Ameri, GYEEDA, PDS scandals show we are not fighting sleaze – House of Chiefs
The National House of Chiefs (NHC) has attributed the numerous uncompleted projects, joblessness, broken homes, poverty, suffering and the general slow pace of development in Ghana to the failure of successive governments to fight corruption.
According to a statement signed by Togbe Afede XIV, President, and Daasebre Nana Kwebu Ewusi VII, Vice President, there had been countless number of corruption cases recorded in the past and present governments, and yet, no government was able to gather the confidence to fight it.
“The list of scandals and controversies is endless: Guinea fowl scandal; SSNIT software scandal; NHIS scandal; GYEEDA saga; BOST contaminated fuel scandal; GFA 2018 scandal; Ghana Judiciary scandal; Ghana Electoral Commission scandal; Tema Port scandal; Cocoa Board scandal; Eurobond scandal; NCA scandal; National Cathedral; Ameri scandal; new 450 Chamber Parliament Complex; PDS scandal, etc. The list is, indeed, endless,” it noted.
The statement indicated that corruption had benefited a few individuals, but kept hurting the country in many ways; diversion of resources from urgently needed development projects; increased government debt; caused leakages that create distortions and made management of the economy difficult; and undermined price and exchange rate stability.

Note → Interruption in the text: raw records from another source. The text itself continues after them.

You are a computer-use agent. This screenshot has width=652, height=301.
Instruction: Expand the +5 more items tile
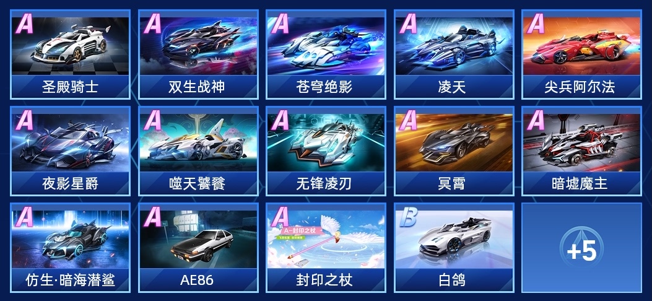point(582,248)
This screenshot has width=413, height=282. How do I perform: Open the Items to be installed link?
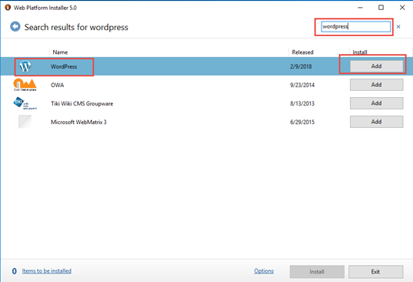click(47, 271)
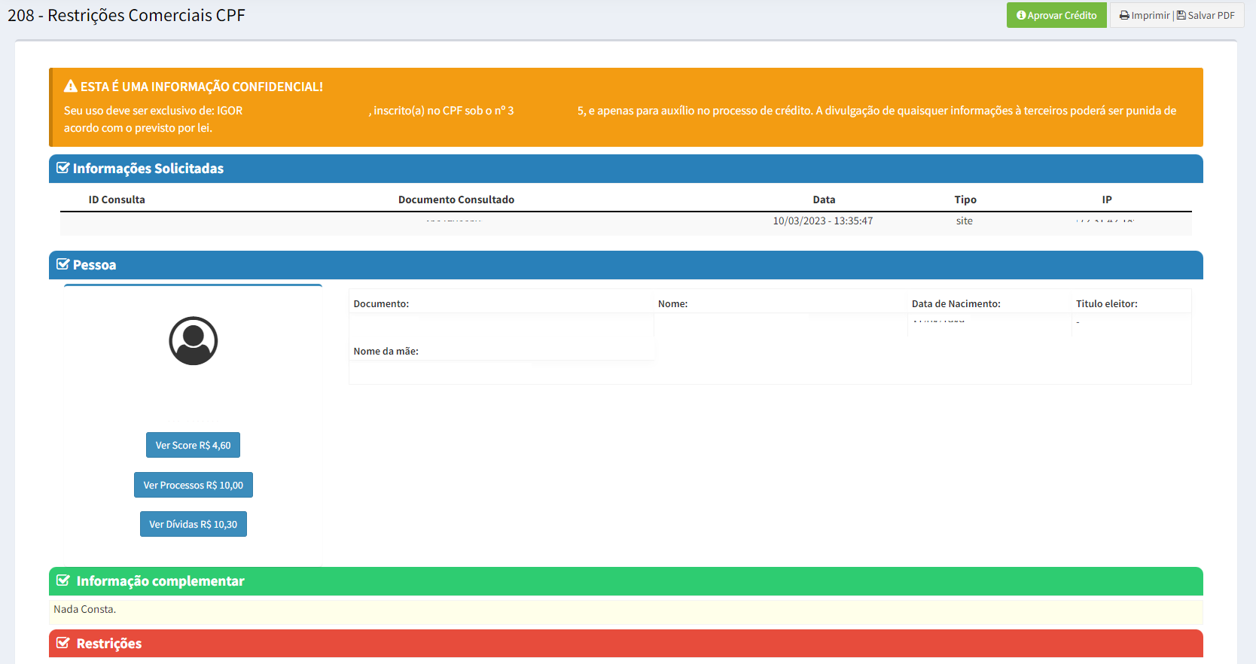
Task: Select the consultation date 10/03/2023 cell
Action: coord(822,221)
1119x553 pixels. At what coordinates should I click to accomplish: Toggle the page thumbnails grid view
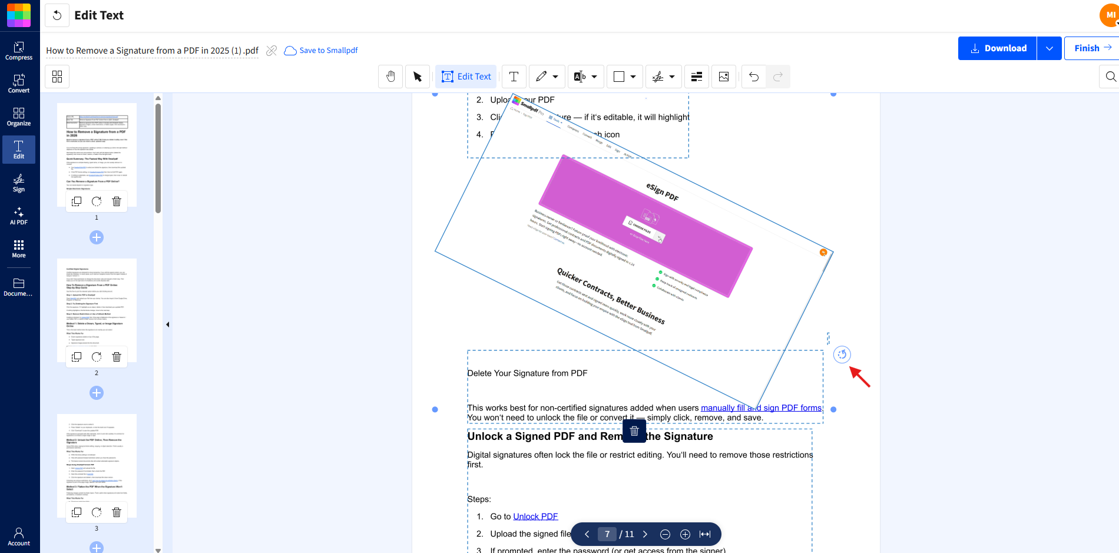57,77
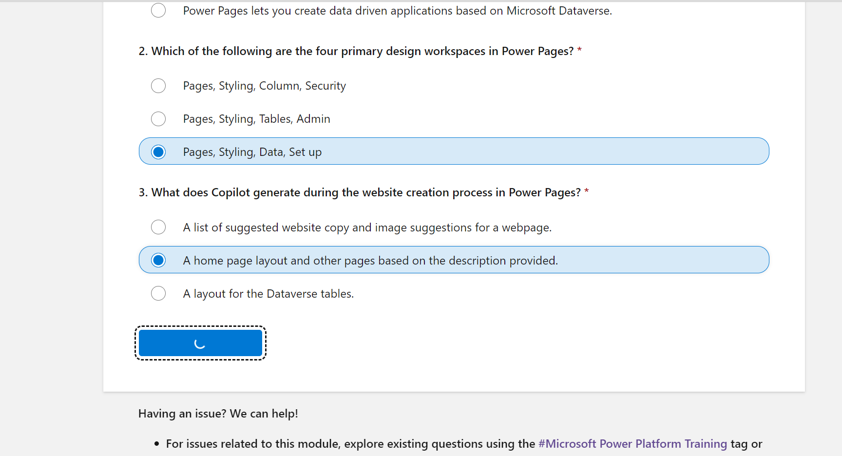Screen dimensions: 842x456
Task: Click the label "Pages, Styling, Column, Security"
Action: 264,85
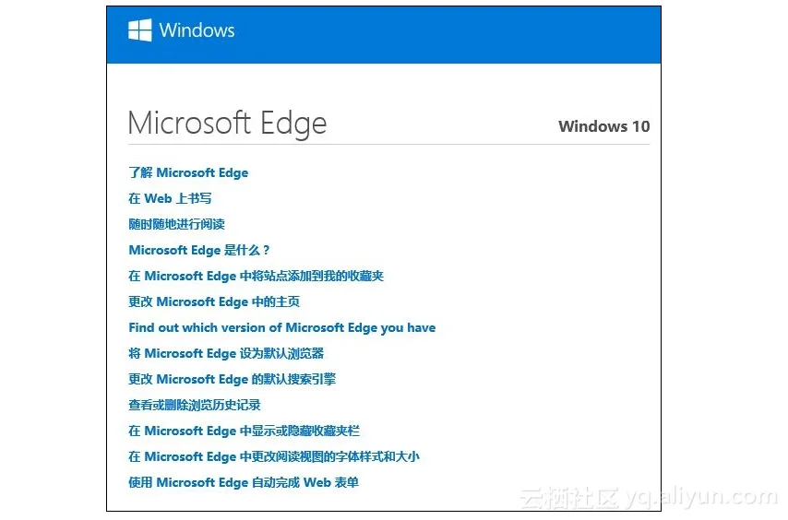Click 将 Microsoft Edge 设为默认浏览器 link

(226, 353)
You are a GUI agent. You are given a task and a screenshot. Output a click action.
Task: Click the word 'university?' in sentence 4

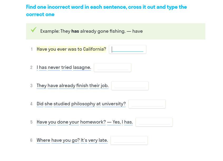114,104
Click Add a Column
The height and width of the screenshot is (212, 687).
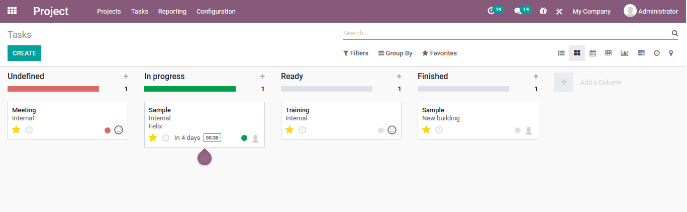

“Corruption has also undermined productivity and the ability of the economy to create jobs and incomes; discouraged hard work, and stifled innovation and initiative, as people look for short cuts to wealth; contributed to the increasing crime rate; brought acrimony into our politics, and bred indiscipline and vigilantism; harmed the image of our nation; and led to mass poverty and suffering. Given the humiliation and inhumane treatment that black Africans are subjected to all over the world, one would have expected our leaders to commit themselves to working for the advancement of their countrymen, and the restoration of their dignity and pride,” the statement added.
It bemoaned that after 62 years of nationhood, most Ghanaians were still muffled by poverty and could not access the basic necessities of shelter, food, water, health, education, electricity, roads and good drainage, jobs and incomes, enhanced living standards, and ultimately, happiness.

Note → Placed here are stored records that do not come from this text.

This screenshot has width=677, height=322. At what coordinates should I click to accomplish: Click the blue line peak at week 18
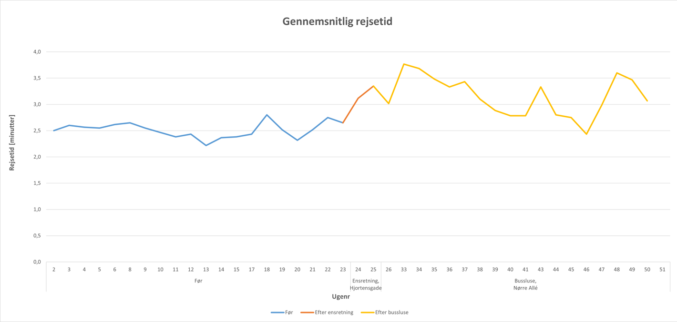pyautogui.click(x=267, y=115)
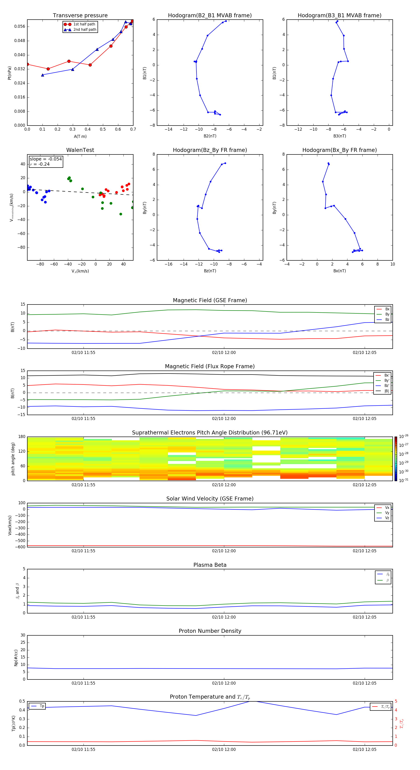The height and width of the screenshot is (770, 420).
Task: Click the Proton Number Density plot title
Action: [x=210, y=631]
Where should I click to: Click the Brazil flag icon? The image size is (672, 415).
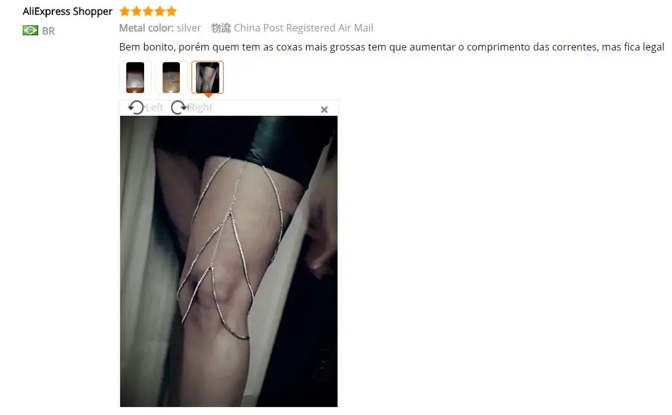coord(30,30)
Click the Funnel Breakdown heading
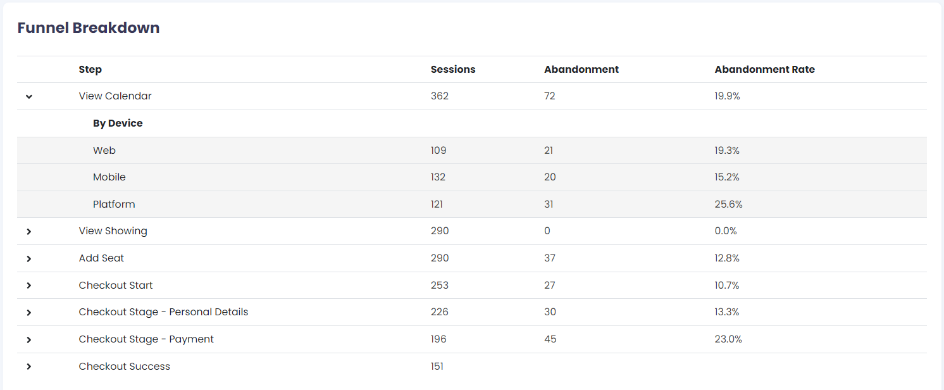 (89, 28)
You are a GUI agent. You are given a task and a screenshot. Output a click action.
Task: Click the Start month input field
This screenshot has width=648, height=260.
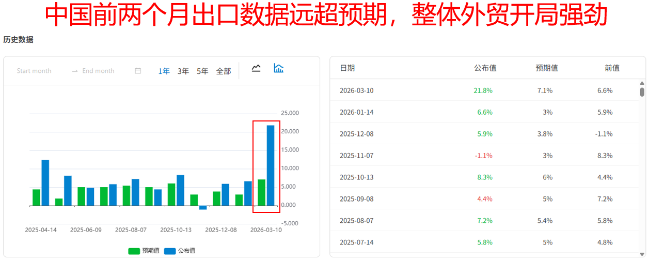34,71
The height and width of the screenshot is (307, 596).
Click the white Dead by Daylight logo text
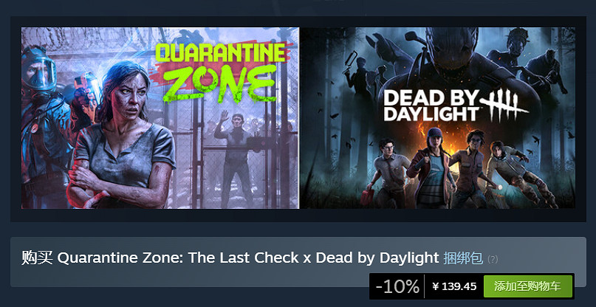[429, 105]
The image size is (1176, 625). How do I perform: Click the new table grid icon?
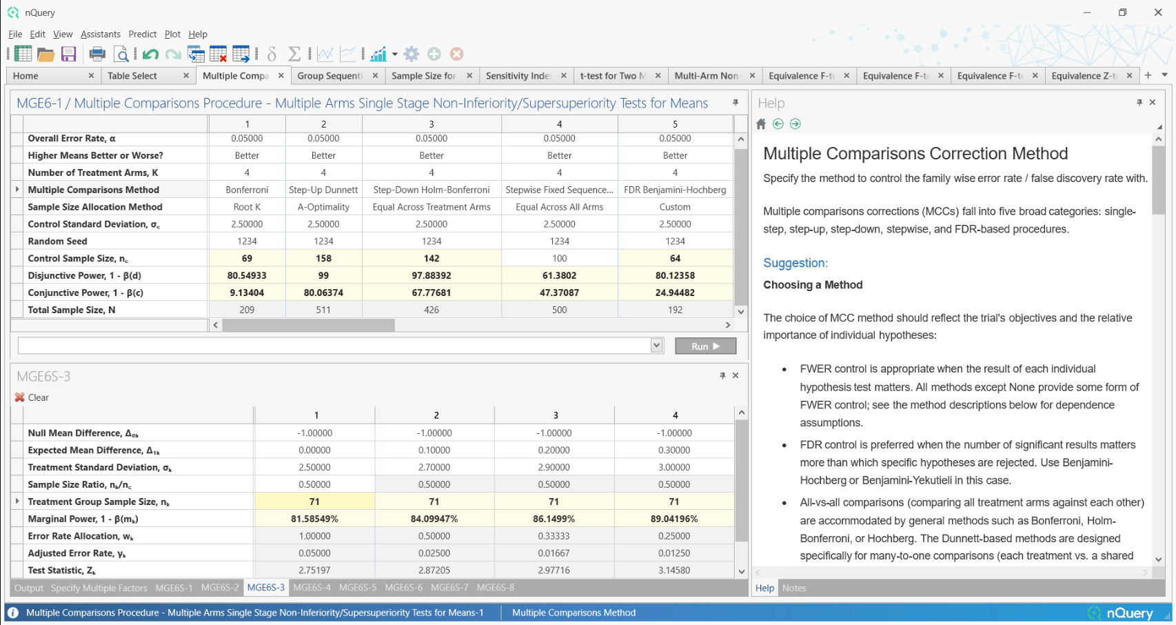click(23, 54)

Resort to suicide or migration
The members of the NHC also expressed concern over the growing stories of people, young and old, taking their own lives due to their unbearable living conditions. They maintained that poverty was also the reason why most of the youth of Ghana thought that everywhere else was better than Ghana, and so were willing to risk their lives through deserts and across stormy seas, to escape from the difficulties at home, and in search of greener pastures. The House of Chiefs recalled the unfortunate murder of 44 Ghanaians in cold blood in The Gambia in 2005, who were only exercising their right to pursue happiness, which they could not find at home.
Poverty should not be our lot
The chiefs could not comprehend why Ghana should be poor or struggle to cater for the basic needs of her citizens, in spite of all the available natural resources and unimaginable fertile land.
Ghana, they said, was endowed with a lot of natural resources such as bauxite, diamonds, gold, iron ore, timber, cocoa, salt, and oil and gas among many others, coupled with the vibrant, energetic, educated and peace-loving human resource, and therefore, did not have to be poor.
The statement encouraged the future leaders [youth] not to allow themselves to be used by self-seekers, as serial callers, let alone vigilantes, to attack the few people who dare to speak for them.
It charged the people of Ghana to begin to insist on their traditional and political leaders to use the resources of the state prudently for the sole benefit of the people, and in pursuance of their development needs. “Leadership is an opportunity to serve, not to exploit. We must hold our leaders to account. Enough of the politricks!”